Mr. Jake Yip1
1Australian Research Data Commons, Australia
Biography:
Jake Yip is a Technical Lead at ARDC. He works on the Nectar Research Cloud, with a focus on Kubernetes, Networking and Security. Jake is responsible for a number of projects, from Advanced Networking to CNCF conformance, with the vision to provide a high quality, up-to-date Kubernetes offering for the research community in Australia.
Jake is a member of ARCOS, a community with the aim to provide a national Kubernetes service and promote the use of containers in the research community.
In the international OpenStack community, Jake is the Project Team Lead of Magnum, the Container Infrastructure Service. Along with members from different cloud providers across the world, they develop and maintain the software which allows cloud providers to offer a Kubernetes service.
Abstract:
Situation: Kubernetes is fast becoming the standard platform for deploying applications on the cloud.

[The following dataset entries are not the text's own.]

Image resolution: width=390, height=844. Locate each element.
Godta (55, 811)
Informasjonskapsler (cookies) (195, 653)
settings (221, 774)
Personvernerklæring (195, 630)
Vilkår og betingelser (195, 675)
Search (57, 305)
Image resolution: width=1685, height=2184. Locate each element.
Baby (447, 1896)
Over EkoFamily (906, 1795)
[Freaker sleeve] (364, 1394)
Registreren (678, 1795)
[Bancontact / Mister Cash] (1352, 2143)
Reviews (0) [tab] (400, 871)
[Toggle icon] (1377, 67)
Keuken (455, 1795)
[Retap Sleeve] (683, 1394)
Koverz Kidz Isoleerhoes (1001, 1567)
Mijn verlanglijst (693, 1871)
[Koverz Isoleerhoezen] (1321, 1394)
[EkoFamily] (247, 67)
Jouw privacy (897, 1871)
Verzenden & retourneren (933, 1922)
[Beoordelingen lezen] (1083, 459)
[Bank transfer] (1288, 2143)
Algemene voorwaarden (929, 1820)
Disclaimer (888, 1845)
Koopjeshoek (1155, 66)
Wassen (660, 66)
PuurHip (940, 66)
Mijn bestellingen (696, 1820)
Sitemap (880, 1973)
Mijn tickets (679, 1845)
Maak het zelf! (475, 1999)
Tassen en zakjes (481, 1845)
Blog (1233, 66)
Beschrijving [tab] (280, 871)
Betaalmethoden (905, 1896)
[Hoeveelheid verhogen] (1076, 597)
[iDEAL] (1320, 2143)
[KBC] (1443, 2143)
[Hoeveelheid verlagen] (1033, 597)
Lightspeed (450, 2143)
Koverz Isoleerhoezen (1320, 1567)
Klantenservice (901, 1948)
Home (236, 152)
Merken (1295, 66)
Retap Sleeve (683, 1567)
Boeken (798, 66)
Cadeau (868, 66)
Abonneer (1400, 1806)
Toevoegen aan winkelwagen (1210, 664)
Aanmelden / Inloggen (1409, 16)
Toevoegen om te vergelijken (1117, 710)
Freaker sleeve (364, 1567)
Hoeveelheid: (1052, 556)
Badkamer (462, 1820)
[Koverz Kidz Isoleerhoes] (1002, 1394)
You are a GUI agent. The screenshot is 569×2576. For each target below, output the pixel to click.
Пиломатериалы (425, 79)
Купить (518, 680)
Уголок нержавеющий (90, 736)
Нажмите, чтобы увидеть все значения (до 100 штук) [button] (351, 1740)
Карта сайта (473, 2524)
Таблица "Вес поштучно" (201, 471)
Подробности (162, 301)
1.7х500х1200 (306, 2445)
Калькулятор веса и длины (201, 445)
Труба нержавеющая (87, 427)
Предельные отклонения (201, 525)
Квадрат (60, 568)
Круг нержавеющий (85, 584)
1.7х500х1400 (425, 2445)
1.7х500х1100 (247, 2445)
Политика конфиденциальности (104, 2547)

Features like scale out and failover have attracted a lot of attention from application developers, who want a way to run their application in a highly reliable, scalable and maintenance free way. However, Kubernetes is a complex technology stack. A new user may find themselves spending too much time in the pits to achieve real benefits.
Task: This talk shares our experiences on a few fronts.
Australian Research Data Commons (ARDC) Nectar Research Cloud (Nectar) is a Certified Kubernetes service provider. Nectar's self-service Kubernetes offering, Magnum, helps users get started easily.
Australian Research Container Orchestration Service (ARCOS) is a community with the aim to provide a national Kubernetes service and promote the use of containers in the research community.
Internally, Nectar uses Kubernetes to power many of its services, from the Jupyter Notebook Service to the Nectar Dashboard.
Action: We share our unique perspective, both as a provider and a user of Kubernetes, as well as a partner to other project groups.
As a provider, we share our experiences offering Kubernetes as a service to our users, what users ask for, and how we are evolving our offering to fit their needs.
As a user, we share both the pain and gain of running Kubernetes in production, with both success and horror stories.
As a partner, we share our future plans.
Result: Attendees should come away with a better understanding of what Kubernetes can offer.